[Reading text]
########

Rapid change of turning a motor on and off (+ water pumps)

Thread Starter

Paán

Joined Nov 9, 2016
1
Hello forum, a bit of an urgent situation here.

I have this installation with a water pump, that should work for at least 2 months, in a way that it gets electricity for 8 seconds than its off for another 8 seconds. After a while it starts to exhaust somehow, the pump is not pushing enough water up, which results in major problems.
I think it has something to do with the engine inside wasn't designed for such use. It's a Barwig 12V waterpump, 18L/min.
I bought in the meantime anther pump that is mechanical, it was ment to be used with a drill. You hook the drill onto the propeller of the pump so the drill can make the pump go. I'm planing to buy an engine that runs this pump and is good with the rapid change of use work,
but this is as far as i got with my skills of solving problems not supported by an electric background knowledge.

########

[Supplied information]
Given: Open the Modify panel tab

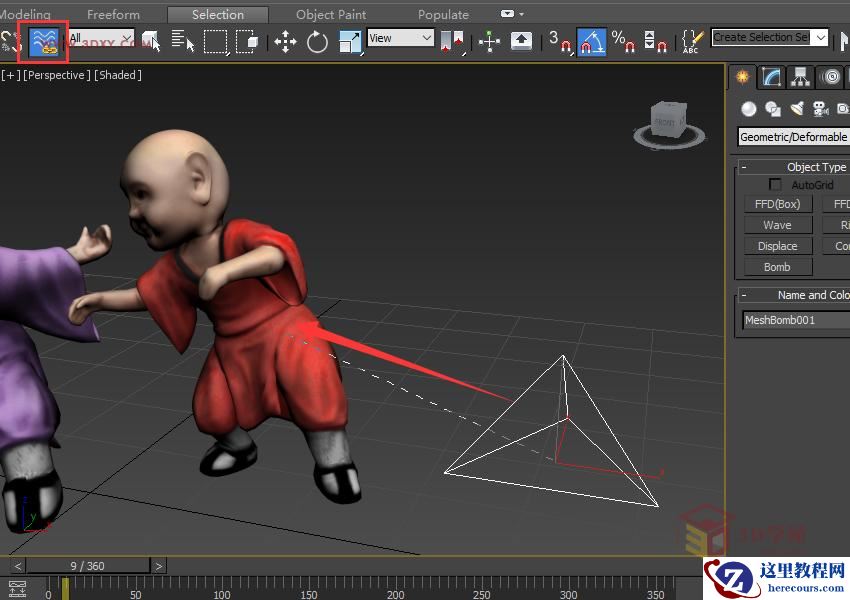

########

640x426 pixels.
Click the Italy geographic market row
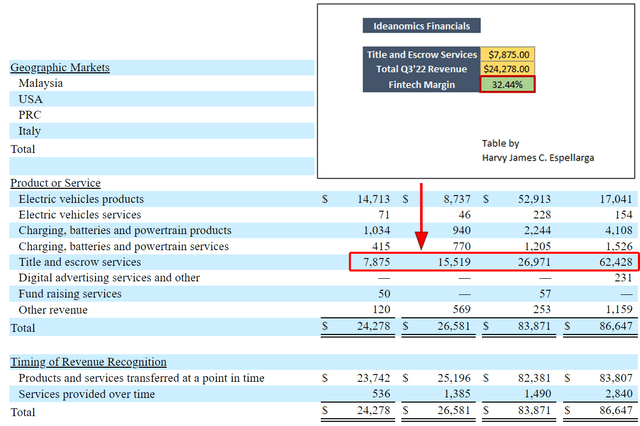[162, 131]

########

[Request]
According to the forum post about rapidly switching a water pump on and off, what pump is used in the installation?

[Answer to this exercise]
A Barwig 12V water pump, 18L/min.